Since 2005 Tara has served in various research support positions for clinical and biomedical research. From 2005-2007, she served as a Research Associate for the Pediatric Practice Research Group (PPRG)at Ann & Robert H. Lurie Children’s Hospital of Chicago where she was responsible for planning, executing, and managing PPRG grant-funded research projects. In 2007, she was promoted to serve as Assistant Director of Grants and Contracts in the Office of Sponsored Programs, where her primary responsibilities included identifying funding opportunities, budget writing, proposal editing and review, contract negotiations, tracking and reporting proposal activity, and outreach and education. In 2013, she joined the Research Administration Services team at Northwestern University Feinberg School of Medicine (FSM) as a Manager Research Administrator where she led teams who provided proposal development and award administration services to several FSM departments. Tara joined the Research Development team at UCI in 2015 to support the research programs of the School of Medicine. In her career, Tara has helped investigators successfully compete for grant funding from various federal and foundation sponsors. She holds a bachelor’s degree from Loyola University Chicago and a master’s degree from University of Chicago.

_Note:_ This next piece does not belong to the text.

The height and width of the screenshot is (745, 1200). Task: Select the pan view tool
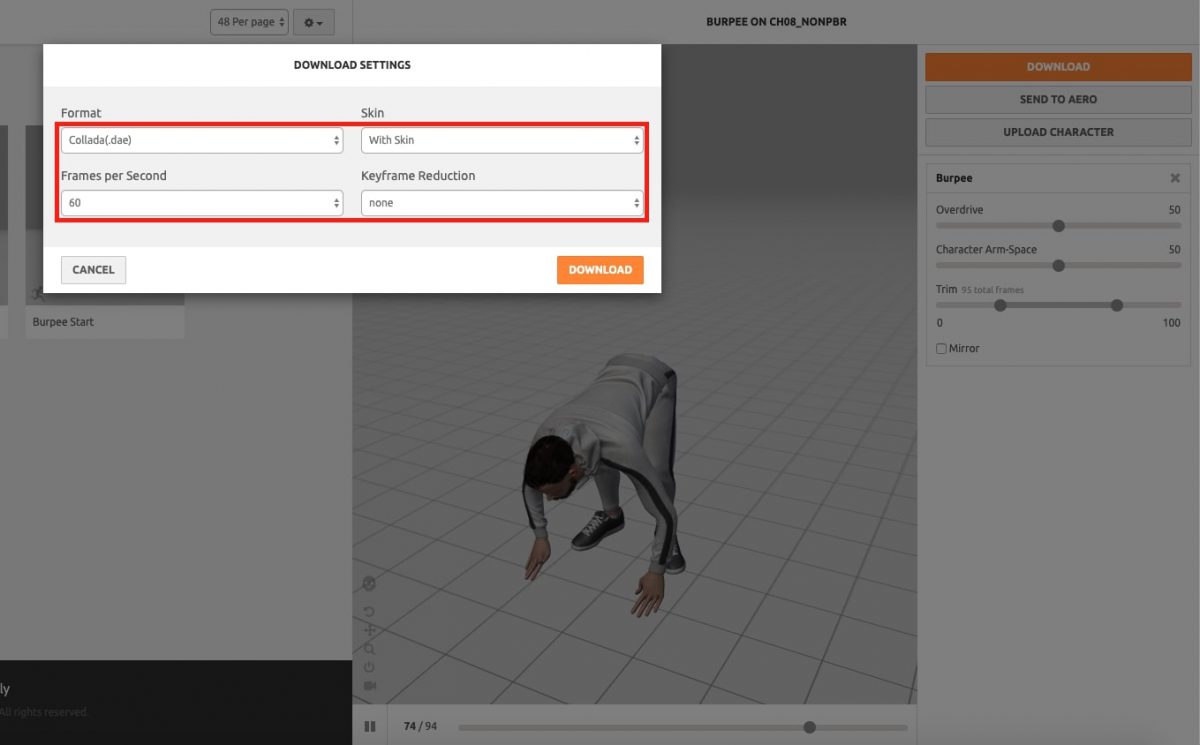click(x=369, y=630)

Amanda Jeanne Swain received a PhD in History, as well as a Master’s degree in International Studies, from the University of Washington. She works closely with faculty and graduate students in the School of Humanities to develop proposals for funding ranging from individual fellowships to major collaborative projects. She has written and helped develop successful proposals for research and program funding from federal agencies, academic associations, other universities, foundations and individual donors. She has over twelve years’ experience in program development and program management in the humanities, including university-community partnerships, grant-making, multi-disciplinary collaborations and exhibitions. Her own research focuses on the intersections of national, Soviet and youth identities in youth protests in the 1970s, as well as on tensions between national and European identities in Eastern Europe after the end of communism.